In a matter of days, most members of the Zemun Clan were put behind bars. The assassination came only two days before a planned action to arrest heads of the clan.
The man accused of pulling the trigger, Zvezdan Jovanovic, was quickly taken in custody, but Milorad Ulemek, believed to be the mastermind of the crime, surrendered to the authorities only in 2004. The two are standing trial for the assassination, but deny any involvement.
Dusan Spasojevic was killed in police action in late March 2003, while Milenkovic, the witness who told the story over the past two days, fled to Greece. He surrendered to local police there and was transferred to Serbia last year.
“It is well known that most nations have some kind of mafia of their own,” international law expert Vojin Dimitrijevic told IPS. “But the assassination of Djindjic and the trial against the main culprits confirm that here in Serbia, the mafia had a state of its own.”
Dimitrijevic, like many analysts, pointed to the fact that Milorad Ulemek, the first accused in the trial, headed the secret Special Police Units (JSO) created under former leader Slobodan Milosevic in the 1990s. The JSO and its widespread network were involved in many illegal activities, which included abductions of wealthy people, drugs smuggling, and execution of members of competing criminal groups.
‘The unit’ as it was known spread terror among non-Serbs in the battlefields of Bosnia, Croatia and Kosovo at the time. It was still not dismantled in 2000 when Milosevic fell from power in a popular uprising masterminded by Djindjic.
“Djindjic wanted to tackle the wasps’ nest and paid with his life,” the first non-communist foreign minister Goran Svilanovic told IPS. “The remnants of Milosevic’s era could not easily be removed from the scene, and they proved to be stronger than the state.”
In his testimony in this trial so far, Ulemek has admitted that ‘the unit’ had the blessing of top state officials in the 1990s to organise drugs smuggling, its distribution and sale “in order to wage war against enemies of Serbia – the Western countries, Croats, Kosovars and many others.” His closest associate was Dusan Spasojevic.
Both Dejan Milenkovic, in the two-day testimony, and Ulemek in his previous appearances before the same panel of judges, listed dozens of names of top police officials, prosecutors and judges who were on the payroll of the Zemun Clan for years.

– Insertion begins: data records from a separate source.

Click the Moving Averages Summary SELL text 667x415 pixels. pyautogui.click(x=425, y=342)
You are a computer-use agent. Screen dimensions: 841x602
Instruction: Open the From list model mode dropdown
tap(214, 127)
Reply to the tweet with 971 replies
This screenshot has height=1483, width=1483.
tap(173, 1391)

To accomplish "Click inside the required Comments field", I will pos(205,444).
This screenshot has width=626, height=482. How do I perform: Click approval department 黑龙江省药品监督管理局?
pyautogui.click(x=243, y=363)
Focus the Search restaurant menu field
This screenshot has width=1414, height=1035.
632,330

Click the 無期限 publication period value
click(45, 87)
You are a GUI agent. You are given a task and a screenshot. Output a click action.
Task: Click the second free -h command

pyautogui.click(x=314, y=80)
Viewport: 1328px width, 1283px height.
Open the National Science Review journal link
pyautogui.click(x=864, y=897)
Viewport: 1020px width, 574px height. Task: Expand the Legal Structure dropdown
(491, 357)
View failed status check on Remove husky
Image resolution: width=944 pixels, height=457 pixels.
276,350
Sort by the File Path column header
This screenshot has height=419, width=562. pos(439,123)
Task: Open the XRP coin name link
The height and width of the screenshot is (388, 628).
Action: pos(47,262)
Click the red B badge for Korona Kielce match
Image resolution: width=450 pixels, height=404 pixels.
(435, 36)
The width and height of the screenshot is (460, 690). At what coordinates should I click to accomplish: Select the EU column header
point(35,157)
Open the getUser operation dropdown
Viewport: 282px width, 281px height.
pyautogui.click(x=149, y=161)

Milenkovic additionally spoke of expensive gifts such as cars and apartments provided to law enforcement officials who helped the Clan. He also revealed names of many of Djindjic’s associates who were to be killed, Svilanovic among them.
“However, in the past months we see the effort of the defence and part of media to turn this trial into the typical ‘patriotism-non-patriotism’ item,” lawyer Rajko Danilovic told IPS. His comment came after Milenkovic’s revelation that the aim of the Clan was to bring the ultranationalist Radical party to power.
“They (Ulemek and Spasojevic) believed that the Radicals would provide better surrounding for their uninterrupted activities,” Milenkovic said at the witness stand.
The Serbian Radical Party (SRS) remains the strongest opposition party in Serbia, where the society is deeply split over the recent history and wars of disintegration of former Yugoslavia that took more than 100,000 lives. Most of the victims were non-Serbs.
SRS was the most important ally of Milosevic in the wars in the 1990s. Its leaders deny any crimes were committed against non-Serbs in the warfare, as the conflict was only “the effort to protect Serbs living outside Serbia.” A part of nationalist Serbian media have created an atmosphere in the public that the trial against assassins of Djindjic is a “conspiracy against true patriots.”
Following Milenkovic’s testimony, they took to a smear campaign against the institution of an associate witness for prosecution, a practice introduced in Serbia only recently.
“The associate witness only supports what the prosecution has already established and represents a basic institution for the battle against organised crime which has only began in Serbia,” crime analyst Dobrivoje Radovanovic told IPS.
“This process is based on much firmer evidence than a pure story by an associate witness,” he said.